By Rep. Jim Harrison
With only 3-4 weeks left in the 2022 legislative session, key lawmakers in both the House and Senate are staking out positions on various bills moving through the process. The House education committee, for example, has been working on an initiative to provide free lunch and breakfast for all K-12 students in Vermont, by using a large portion of the Ed Fund surplus for one year, and paid for by some type of tax increase afterwards. The Senate education chair prefers to see the surplus dollars used to help fund PCB remediation efforts in school buildings, which are considered a serious health risk. Free meals may have to wait, from the Senate’s perspective. And although the governor has not weighed in on free meals, he did indicate that he would oppose any bill with tax increases.
Could this be posturing or legitimate policy differences? Will those running for higher office stake out differences to help their candidacy? These will play out in several bills over the next few weeks.
Education funding itself could see a significant shakeup before the session ends. Earlier, the Senate approved legislation that would phase in a new student weighting formula over the next few years. While Vermont utilizes a student weighting system today, a UVM study recommended changes to better reflect actual costs. For example, teaching English learning students is much more costly than those whose native language is English. The rural nature of a district, the number of high schoolers, poverty levels and smaller schools are all factors.
The challenge is with any change in formula, some districts receive more state dollars and others receive less. Those changes get reflected in local property tax rates unless there is a corresponding change in the district’s spending. Additionally, the House Ways & Means Committee is looking at another version of the weighting change, called a cost factor adjustment. Rather than change student weighting, it simply adds dollars back to schools based on those same measures. For example, the school for the English learning students in the weighting model would receive an additional $25,000 per applicable student instead of an extra 2.5 equalized students in the weighted formula.
If this all sounds confusing, trust me, it is.
A spreadsheet released late last week, suggested the Windsor Central School District could see lower tax rates of 1-4%, depending on the plan put forth. Barstow could see a 4% increase and Pittsfield could see one of the highest increases at 26-29%. It is important to note that there could be incomplete information in the underlying calculations for Pittsfield, so the change could be different. Rutland Town is another area school that could see a sizable increase in tax rates under the proposals.

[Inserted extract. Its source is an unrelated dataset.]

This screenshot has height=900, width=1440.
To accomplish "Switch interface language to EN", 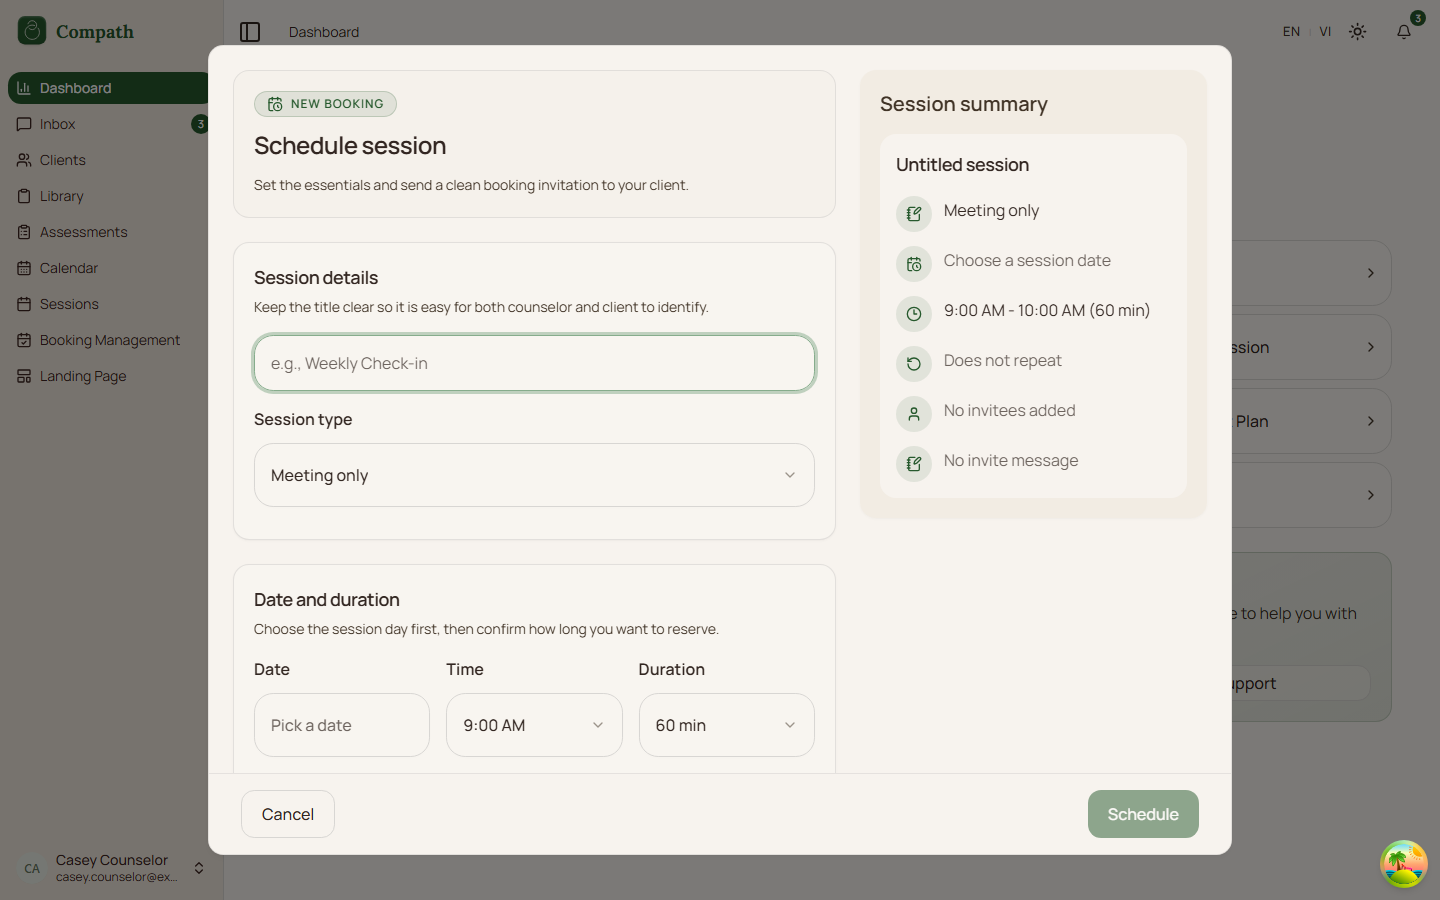I will tap(1291, 31).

Also in the education arena is a bill put forth by the Senate that attempts to establish how public tuition dollars can be spent at independent and religious schools for school choice towns. The House Education Chair signaled that they may not take up the measure this session. Many school groups and the ACLU would prefer the state wait until a federal court case on the issue in Maine is resolved.
Other bills of interest:
The effort to end qualified immunity for law enforcement, S.254, was reduced to a study by the House. It remains to be seen how Senate leaders, who were sponsors of the original bill, will react to the change.
The Senate Appropriations Committee completed its version of the state budget on Friday, April 15. Once approved by the full Senate, it will likely move to a conference committee to work out differences between the House and Senate and hopefully the Administration. Scott has reminded legislators that he is not afraid to veto if changes are not made to the spending plan.
The Senate is looking to reduce the size of the House passed tax breaks to cover increases in their budget plan. The $15-$18 million reduction will lower the proposed child tax credit and could jeopardize the effort to enable more Vermonters to avoid taxes on social security benefits.
The House Committee on Government Operations advanced the pension reform bill, S.286 on a 11-0 vote, sending a signal that they were content with the recommendation of the pension task force from this past winter. The governor had asked for a few changes, but legislative leaders are reluctant to revisit the consensus reached by members of the working group.
Housing bills have advanced from a House committee, but still include potential “poison pills” from the governor’s perspective (rental and contractor registries).
The Senate is proposing an economic development measure that included an increase in the state’s minimum wage to $15 per hour and a study on paid family leave.
The Senate Natural Resources Committee advanced H.715, the Clean Heat Standard. The measure does not include further action by the legislature next year when likely impacts on the environment and the cost to consumers is better known. The governor has advocated for a review and vote by elected representatives once impacts are better known.
Other bills that will likely get advanced in the House include Act 250 reforms, environmental justice, creating a plan supporting Vermonters with Alzheimer’s, economic development, and workforce initiatives.
Meanwhile, Burlington’s effort to move toward decriminalizing sex work remains stalled in committee. Burlington’s effort to establish ranked choice voting for city council races has been approved by the House and is now under review in the Senate.